Logo chegou a tristeza. Não havia ninguém, ela veio conversar comigo. Ficando nós dois, Ela não me deixava ir. Mas também, para aonde iria? Não sabia o caminho que o Amor tomara, você já estava muito longe.

Na cidade ficamos eu e a tristeza. E de nossa união tão perversa e agonizante surgiram as lágrimas.

SOON

Logo, palavra chamativa, palavra aterrorizante, palavra cansativa, palavra de esperança, palavra de decepção.

Do futuro, não sei o que farei. Talvez morra, talvez viva, talvez despareça. Que farei? Soon.

Meu coração já se apagou, a minha razão eu busco, algo que eu possa contemplar, buscar algo que não acabe. Quereria uma razão para estar aqui, mas a razão não existe.

Do nada, estou vivendo, dia a dia acordo e busco sensações absolutas. Trago na alma “tristes sensações”, sensações apagadas, trago tristeza.

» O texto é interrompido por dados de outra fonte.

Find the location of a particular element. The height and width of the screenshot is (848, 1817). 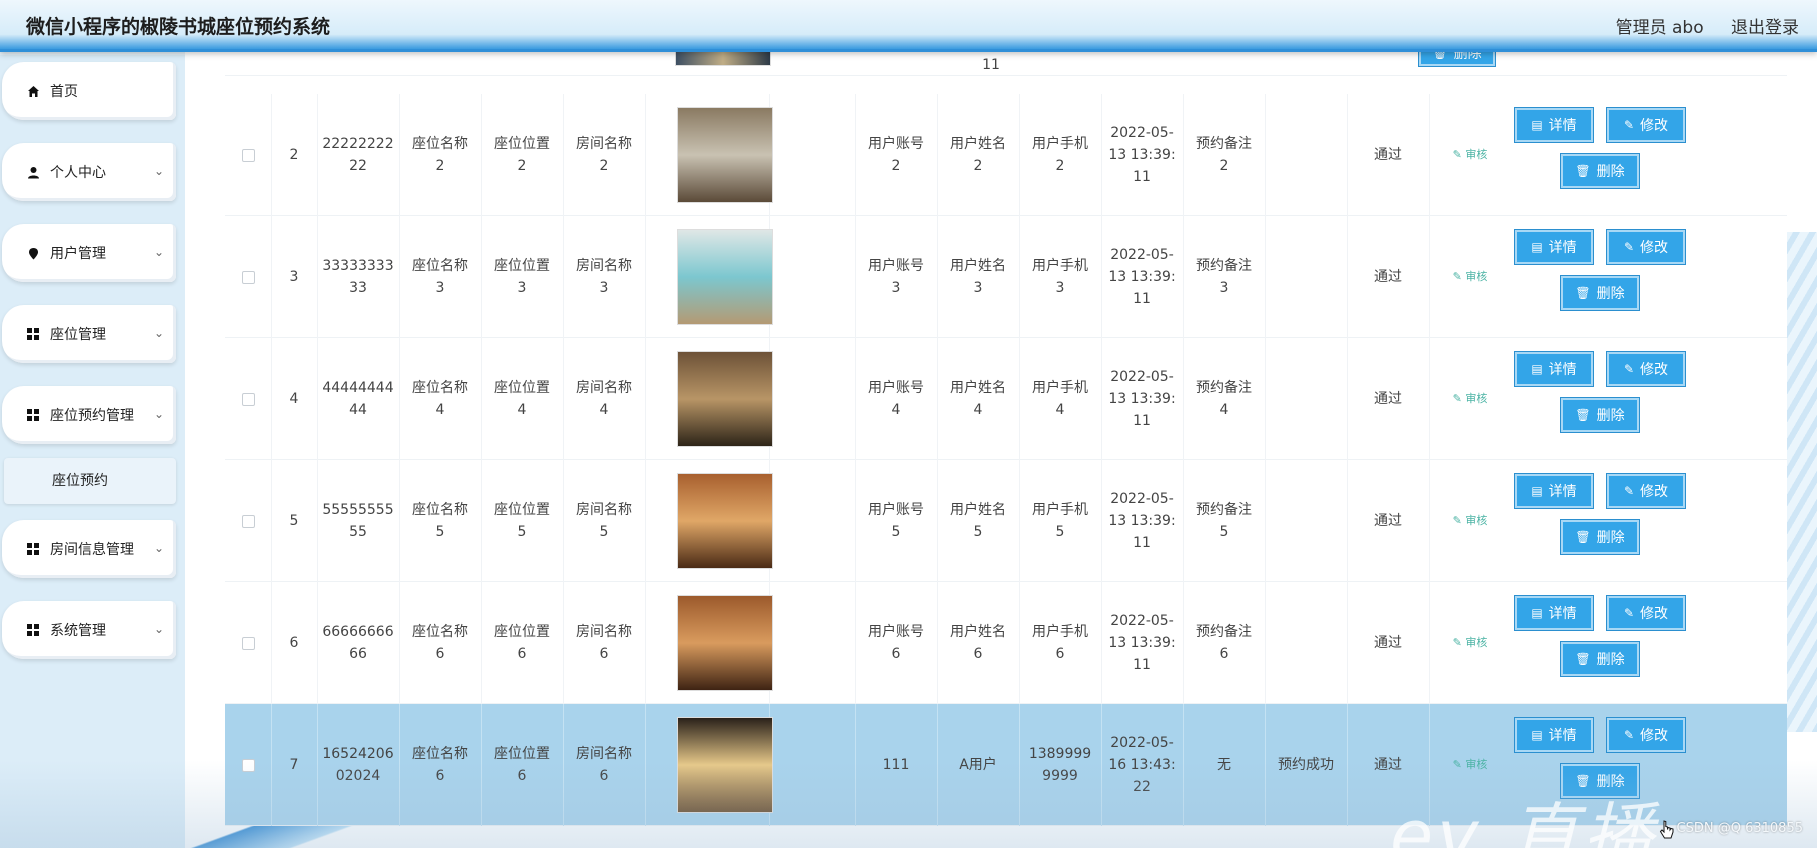

order-number-cell: 22222222 22 is located at coordinates (358, 155).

Outros dias virão, outras buscas. Estou cansado, cansaço interior, cansaço de escuro, cansaço de dor.

Acho que entendi a palavra soon: soon é o tédio, soon é a morte.

SAIR DO POÇO

Nesta tão escura caminhada, percebo ao longe alguns sinais de luz. Talvez não seja luz, talvez não seja nada; mas esta vida me anima e me dá forças para caminhar.

Se ao chegar, achar, entro no êxtase. Caso não ache, prossigo a caminhada; caminhada que me fatiga, caminhada que martiriza, mas é a caminhada da vida.

Devo continuar na estrada. Sair é covardia, mesmo que não exista nada devo continuar a caminhada.

Nesta estrada haverá um fim; bom ou mal, alegre ou ruim?! Isto é uma dúvida.

Finda-se esta vida. E depois? Que vem depois? Prefiro o nada, pois este não tem estrada. Neste não existem frustrantes caminhadas.